A short video I stumbled on (this one!!) nudged me to jot a few lines and think out loud. I won’t recap it point by point, but in my own words: we’ve let hobbies slide into productivity gravity. Play gets rebranded as a prelude to output; experiments become “content drafts.” We start something because it looks fun and within days we’re optimizing workflows, benchmarking progress, and mentally pitching an audience that didn’t ask to be here. Every session is supposed to level us up, sharpen a skill, or feed some bigger plan.
Social platforms speed that shift: the doing blurs into documenting, and once you’re anticipating a viewer, curiosity gets stage fright. Add the ever-present guilt that leisure must “pay off,” and the joy drains out. Hobbies used to be the one place you could be joyfully bad with no consequences; now they’re treated like unpaid internships for an identity.
And… I’m kind of not outside this.

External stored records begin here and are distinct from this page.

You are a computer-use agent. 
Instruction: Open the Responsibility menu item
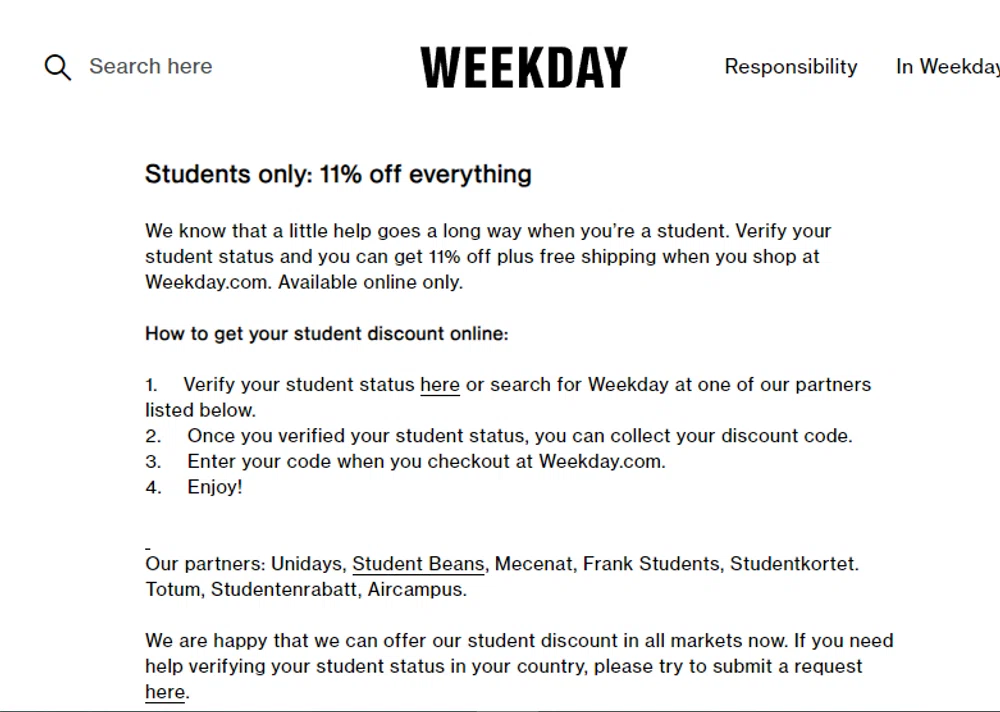[x=790, y=66]
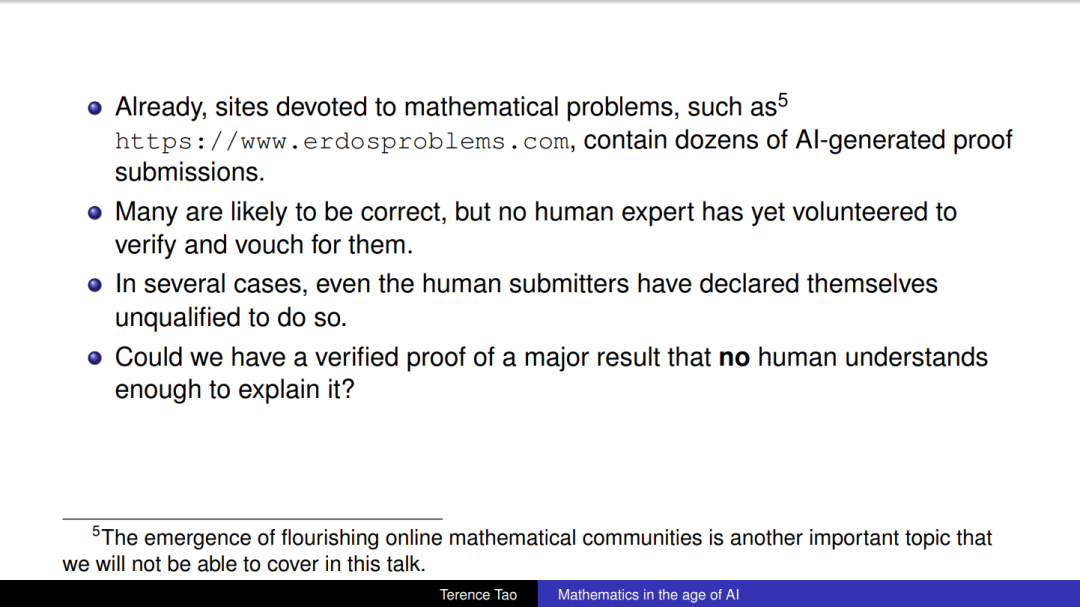Click the bold word "no"

(x=734, y=358)

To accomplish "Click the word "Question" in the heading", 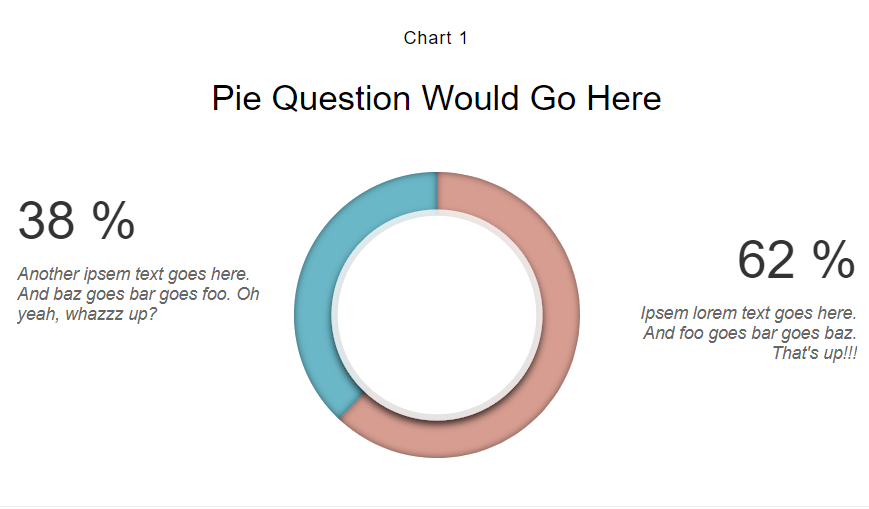I will click(341, 99).
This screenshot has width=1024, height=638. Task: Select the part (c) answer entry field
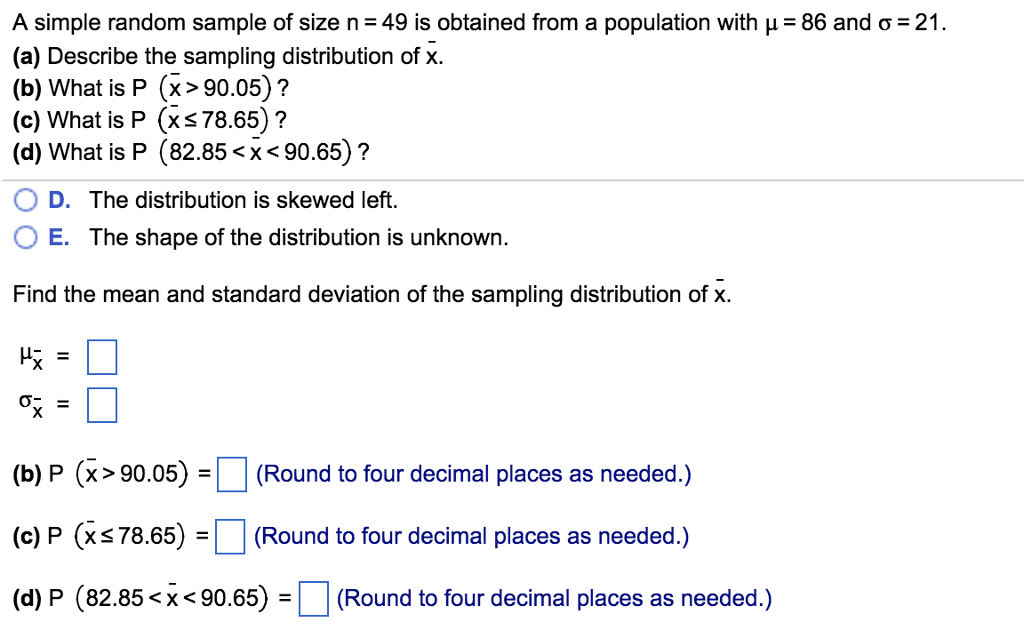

I’m very productivity-oriented; I’ve turned runs into dashboards and even tried scheduling “unstructured output.” I know the itch to make everything pay off. So here’s me trying to resist it.
What if the thing that doesn’t lead anywhere is exactly where you should go more often? What if “wasted time” is just time that refused to audition for your résumé? What if the value of an hour is sometimes measured only by the grin you can’t quite justify? If that sounds soft, remember: no great obsession survives if it’s smothered by outcomes on day one.
Here are my 50 cents:
reclaim “amateur”
Amateur comes from “lover.” Doing something just because you love it isn’t childish… it’s honest. “Amateur hour” should mean the hour when love gets the wheel and doesn’t have to show results. (Please hold your applause; love is shy.)
two lanes, one mind
Keep two clear modes: a Play Lane where the only question is “did this feel alive?” and a Craft Lane where you chase skill on purpose. Put a little toll booth between them so you switch by choice, not by panic.
private > public
Try 10:1: ten sessions nobody sees for every one you share. Add “content latency”: nothing leaves the “studio” for 30 days. Time is a great bouncer: it separates curiosity from performative itch.
no-output contracts
Pick mediums that evaporate: chalk drawings, sandcastles, improvised melodies you never record, soup. Perishability keeps the spirit safe.
maintenance as a hobby
Fix a shirt, oil a chain, sharpen a knife, repot a plant. These loops have no finale, which is perfect when you’re trying to escape “What did this produce?”
small circles, not stages
Find a tiny group that swaps rough attempts instead of ratings: Bad Art Night, Wonky Beats Club, whatever. Presence beats performance.
friction is your friend
Use tools that slow you down: film, a sketchbook, a hand drum. Slower tools keep you from turning play into a system before you’ve even felt it. (If your brain asks for a workflow, hand it a cookie.)
identity on a dimmer
Nouns stick. “I am a ___” can become a cage. Prefer verbs: I paint, I skate, I noodle on synths. Verbs are easy to set down and pick up again. (Beware hobbies that hand you a jersey on day one.)
seasonal on purpose
Let hobbies migrate with the season and your mood. Declare an off-season guilt-free. Loyalty here is optional.
failure budget
Give yourself a quota of flops per month. Not tolerated, but required. Fifteen bad thumbnails, twenty miss-hit kickflips, three musical dead ends. Now “I failed” becomes “I’m on pace.” (Congrats, you’re crushing it at being terrible.)
protect your attention
Treat attention like a budget. Block a few hours where goals, metrics, and “shoulds” can’t spend it. Boredom and wandering need cash too. (No, two pomodoros don’t offset a doomscroll.)
The video was a wake-up call, and this is my attempt to carve some space back out. Try a single shift to start: a zero output day, a secret streak, a failure fund. Keep it quiet or share it far and wide. I’m not here as your boss, but merely the guy who likes to draw in the dirt before it rains.
BTW, this isn’t an argument against skill, mastery, or sharing your work. It’s an argument against skipping the part where you get to fool around. The part where you’re allowed to be terrible, to try colors that clash, to loop the same four bars for an afternoon because the bassline makes your spine happy. There’s a phase before progress, a prehistory of delight, that can’t be optimized without being erased.